• **Activity**: Transcribe the listing below only from the line with "Lady Sophia (45, 2200)" up to and including the line with "Name (27, 1708)".

• **Record extracts**:
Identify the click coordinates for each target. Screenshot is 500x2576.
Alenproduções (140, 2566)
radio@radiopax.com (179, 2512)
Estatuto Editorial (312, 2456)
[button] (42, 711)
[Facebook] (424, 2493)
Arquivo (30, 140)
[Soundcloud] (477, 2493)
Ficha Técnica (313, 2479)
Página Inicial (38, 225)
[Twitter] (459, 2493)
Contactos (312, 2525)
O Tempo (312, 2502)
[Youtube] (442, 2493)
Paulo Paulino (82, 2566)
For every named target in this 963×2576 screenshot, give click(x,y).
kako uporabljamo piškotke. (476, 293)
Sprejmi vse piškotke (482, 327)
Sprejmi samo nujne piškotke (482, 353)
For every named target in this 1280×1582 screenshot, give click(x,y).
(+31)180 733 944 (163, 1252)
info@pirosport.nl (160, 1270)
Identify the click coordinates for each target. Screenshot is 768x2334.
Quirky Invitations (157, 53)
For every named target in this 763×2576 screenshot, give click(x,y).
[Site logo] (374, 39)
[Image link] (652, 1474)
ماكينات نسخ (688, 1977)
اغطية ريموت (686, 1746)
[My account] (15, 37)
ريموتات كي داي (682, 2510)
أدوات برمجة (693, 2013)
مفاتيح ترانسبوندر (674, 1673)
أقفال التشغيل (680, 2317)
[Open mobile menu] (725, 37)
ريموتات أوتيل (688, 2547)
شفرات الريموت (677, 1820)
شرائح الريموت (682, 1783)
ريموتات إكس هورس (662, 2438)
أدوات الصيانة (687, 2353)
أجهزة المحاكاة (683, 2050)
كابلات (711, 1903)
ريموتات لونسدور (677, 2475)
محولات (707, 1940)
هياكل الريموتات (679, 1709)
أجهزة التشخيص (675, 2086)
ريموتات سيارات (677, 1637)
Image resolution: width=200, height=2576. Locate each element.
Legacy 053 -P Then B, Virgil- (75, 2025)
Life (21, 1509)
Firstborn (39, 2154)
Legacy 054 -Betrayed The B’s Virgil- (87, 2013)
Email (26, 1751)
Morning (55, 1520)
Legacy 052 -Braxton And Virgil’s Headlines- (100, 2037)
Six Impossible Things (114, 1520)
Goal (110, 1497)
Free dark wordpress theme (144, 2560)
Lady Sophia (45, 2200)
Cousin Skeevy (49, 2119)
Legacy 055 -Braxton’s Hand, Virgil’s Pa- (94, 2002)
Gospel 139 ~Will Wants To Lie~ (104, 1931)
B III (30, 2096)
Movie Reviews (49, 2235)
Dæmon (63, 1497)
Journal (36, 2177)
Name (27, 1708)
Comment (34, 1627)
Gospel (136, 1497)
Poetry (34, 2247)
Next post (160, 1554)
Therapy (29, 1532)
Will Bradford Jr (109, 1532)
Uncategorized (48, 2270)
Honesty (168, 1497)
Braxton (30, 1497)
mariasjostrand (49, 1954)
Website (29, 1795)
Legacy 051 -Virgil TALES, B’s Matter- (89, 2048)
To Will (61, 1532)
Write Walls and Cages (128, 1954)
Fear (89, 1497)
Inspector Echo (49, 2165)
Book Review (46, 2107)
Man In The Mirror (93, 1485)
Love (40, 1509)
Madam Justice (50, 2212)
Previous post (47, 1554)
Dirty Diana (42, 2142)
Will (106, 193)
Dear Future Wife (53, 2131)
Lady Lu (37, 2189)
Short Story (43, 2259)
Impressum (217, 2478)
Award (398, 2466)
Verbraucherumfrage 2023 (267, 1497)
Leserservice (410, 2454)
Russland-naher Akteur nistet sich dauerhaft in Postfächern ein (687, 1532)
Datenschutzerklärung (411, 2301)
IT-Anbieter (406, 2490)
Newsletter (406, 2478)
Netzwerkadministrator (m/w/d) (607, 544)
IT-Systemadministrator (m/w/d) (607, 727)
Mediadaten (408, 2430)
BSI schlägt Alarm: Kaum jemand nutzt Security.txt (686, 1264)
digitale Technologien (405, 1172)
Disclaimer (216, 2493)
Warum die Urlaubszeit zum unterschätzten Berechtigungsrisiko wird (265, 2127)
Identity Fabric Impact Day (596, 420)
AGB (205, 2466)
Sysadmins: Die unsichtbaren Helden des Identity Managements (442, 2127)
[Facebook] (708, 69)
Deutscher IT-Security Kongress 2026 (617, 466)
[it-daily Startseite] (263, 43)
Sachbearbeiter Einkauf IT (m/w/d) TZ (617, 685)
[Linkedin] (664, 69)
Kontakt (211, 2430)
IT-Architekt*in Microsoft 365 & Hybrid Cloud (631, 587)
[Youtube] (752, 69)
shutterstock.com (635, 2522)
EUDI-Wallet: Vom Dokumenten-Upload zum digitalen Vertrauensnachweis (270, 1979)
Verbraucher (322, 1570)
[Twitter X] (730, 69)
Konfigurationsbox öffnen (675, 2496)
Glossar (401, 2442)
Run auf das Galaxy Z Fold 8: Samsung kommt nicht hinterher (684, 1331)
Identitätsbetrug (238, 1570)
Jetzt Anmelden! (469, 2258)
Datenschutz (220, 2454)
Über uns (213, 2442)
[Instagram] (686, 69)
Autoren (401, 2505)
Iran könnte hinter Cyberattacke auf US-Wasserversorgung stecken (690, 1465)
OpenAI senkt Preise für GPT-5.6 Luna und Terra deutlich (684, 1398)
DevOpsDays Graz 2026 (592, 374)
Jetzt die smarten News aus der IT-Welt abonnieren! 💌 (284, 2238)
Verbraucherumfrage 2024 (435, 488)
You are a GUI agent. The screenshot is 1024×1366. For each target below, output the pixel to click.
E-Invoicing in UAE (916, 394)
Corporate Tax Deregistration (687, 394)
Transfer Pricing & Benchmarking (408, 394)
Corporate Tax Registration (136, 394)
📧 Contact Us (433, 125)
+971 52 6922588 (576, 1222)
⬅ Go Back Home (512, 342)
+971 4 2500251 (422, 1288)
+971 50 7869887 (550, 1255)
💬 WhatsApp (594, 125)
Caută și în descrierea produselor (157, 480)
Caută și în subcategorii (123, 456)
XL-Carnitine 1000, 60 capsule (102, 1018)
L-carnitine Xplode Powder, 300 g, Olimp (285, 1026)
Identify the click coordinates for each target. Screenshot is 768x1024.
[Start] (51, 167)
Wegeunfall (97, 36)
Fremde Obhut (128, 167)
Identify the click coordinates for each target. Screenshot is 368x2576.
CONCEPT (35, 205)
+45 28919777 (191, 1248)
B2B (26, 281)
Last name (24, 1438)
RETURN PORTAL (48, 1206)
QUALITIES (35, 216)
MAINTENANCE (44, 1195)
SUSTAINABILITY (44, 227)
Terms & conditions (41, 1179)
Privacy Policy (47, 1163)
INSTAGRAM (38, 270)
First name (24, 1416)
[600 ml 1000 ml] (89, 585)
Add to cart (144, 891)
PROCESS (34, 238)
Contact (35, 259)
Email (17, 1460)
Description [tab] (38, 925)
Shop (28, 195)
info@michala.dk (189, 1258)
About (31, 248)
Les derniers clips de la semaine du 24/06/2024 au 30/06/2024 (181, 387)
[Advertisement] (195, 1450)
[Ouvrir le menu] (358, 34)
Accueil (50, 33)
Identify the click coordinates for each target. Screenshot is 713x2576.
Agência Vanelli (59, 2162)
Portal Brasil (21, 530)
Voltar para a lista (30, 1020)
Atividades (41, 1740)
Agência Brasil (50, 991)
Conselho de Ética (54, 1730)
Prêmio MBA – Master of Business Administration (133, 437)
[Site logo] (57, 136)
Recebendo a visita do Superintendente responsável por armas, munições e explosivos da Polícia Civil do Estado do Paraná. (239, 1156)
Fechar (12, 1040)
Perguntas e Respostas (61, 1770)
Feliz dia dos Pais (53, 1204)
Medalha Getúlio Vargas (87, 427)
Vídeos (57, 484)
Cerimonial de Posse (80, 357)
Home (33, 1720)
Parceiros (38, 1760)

• **Answer to this task**:
Lady Sophia (45, 2200)
Cousin Skeevy (49, 2119)
Legacy 055 -Braxton’s Hand, Virgil’s Pa- (94, 2002)
Gospel 139 ~Will Wants To Lie~ (104, 1931)
B III (30, 2096)
Movie Reviews (49, 2235)
Dæmon (63, 1497)
Journal (36, 2177)
Name (27, 1708)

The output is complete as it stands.